Produced by the Belize Development Trust

US Business Executives and Politicians are masters at defining a problem (oversimplifying it, of course), giving it a catchy name, and then setting up a program with an equally catchy name which will "solve the problem."

Gun control is a good example. If you can define the problem as "Guns" then a program called "Gun Control" will "solve the problem." Of course, the problem isn't guns, the problem is deeply rooted in human nature, and it's not susceptible to a quick fix.

This weeks "Reporter" has a nice example of the "quick fix" approach. The headline is: "Strange Bedfellows. Canefarmers out in the cold again!"

You can find the article at It paints BSI as the bad guy, out to screw the poor cane farmers out of some rightful income. The rightful income, is a share of the bagasse which BSI intends to sell to a new Cogeneration Company. However, the article does not really give you the whole story, altho it alludes to most of the facts.

Fact 1. When Bagasse was a waste product, BSI tried to get the Cane Farmers to share in the cost of disposing of it. "No," said the farmers. "That's part of your cost of doing business."

Fact 2. Suddenly, the Bagasse is worth money. (Interesting, isn't it, how technology can change not only perception, but reality as well.) Now, the farmers want to share in that money.

Comment.
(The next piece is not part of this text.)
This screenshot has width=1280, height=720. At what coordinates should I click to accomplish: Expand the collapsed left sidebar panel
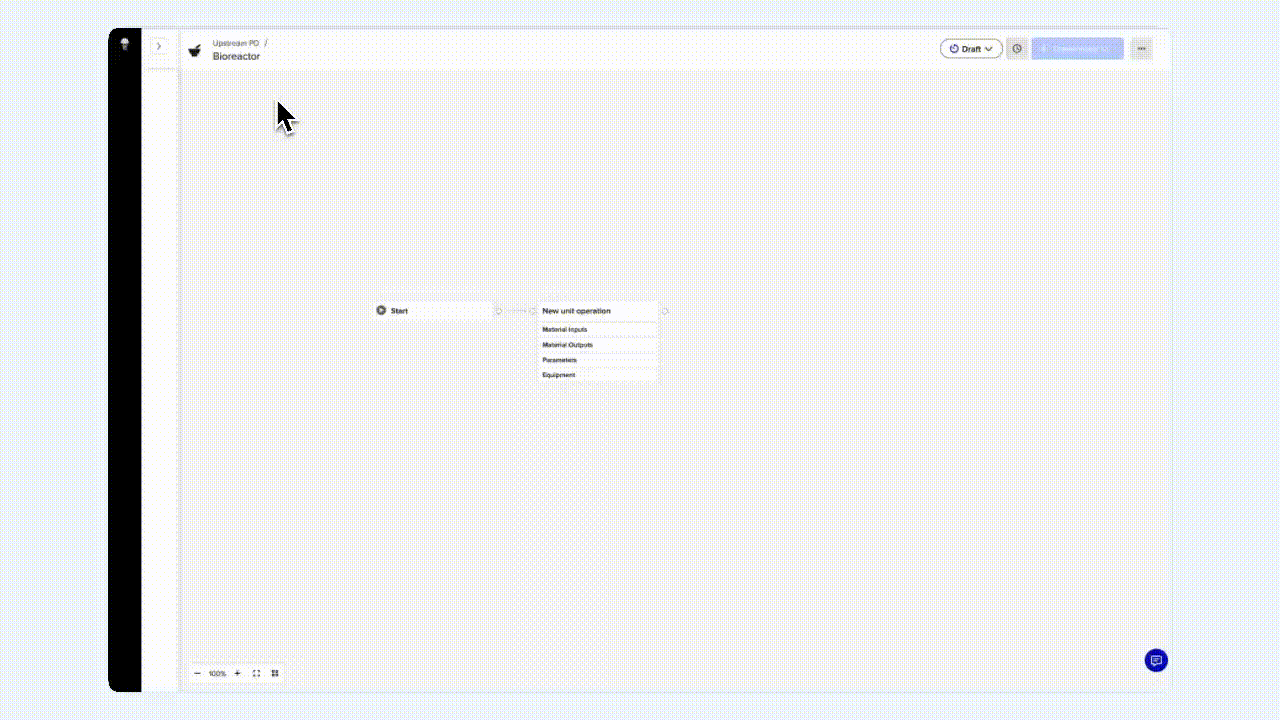tap(158, 46)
We could ask "What did the farmers do to contribute to the change in perspective?" But no...the _Reporter_ didn't do that. It simply uses the Bad Guy approach. If BSI is the problem, we can get BSI to change and solve it. Sorry, it's not that simple. (Is it ever?)

Fact 3. Almost all sugar companies outside of Belize pay by sugar content rather than by the weight of the cane. Not so in Belize. BSI buys the cane and produces the bagasse as a by-product of the refining process. Who owns the bagasse? Looks like BSI bought and paid for it.

Fact 4. In fact, BSI desperately want to pay by sugar content, and the cane farmers have fought that change. If BSI could pay by sugar content, they would automatically reward the sugar farmers who are using improved techniques to produce better cane as well as more cane. Many of the farmers, however, are stuck in the middle of the last century with their growing techniques, and as Peter likes to point out, it's really hard to get anybody to change in Belize. Certainly not a third generation cane farmer who's still doing it like his grandpappy.

Fact 5. There are roughly 7000 sugar growers in Belize. They represent a potent political force, if only half of them vote. Certainly more potent that BSI and its staff. (No wonder BSI can't get them to change.)

Fact 6. The article calls the cane farmers "stakeholders." Indeed they are. So is BSI. It is a symbiotic relationship: Neither can do it without the other. They both should be interested in profit -- and we are pretty sure that BSI isn't in it for the fun, power, prestige. I'm not so sure about the cane farmers.

Fact 7. There are four times as many cane trucks in northern Belize as are needed to haul sugar. There are at least twice as many loaders, and most are woefully under utilized. All it would take is a little organization on the part of the cane farmers to cut their costs, cut the amount of time they spend waiting in line at the mill, and of course, make more money.

Comment. The cane farmers can get organized when they want to bitch and moan about the sugar market and the mill end. Too bad they can't get organized about their own business of growing cane, cutting it, and getting it to the factory.

Just an interested bystander in cane country.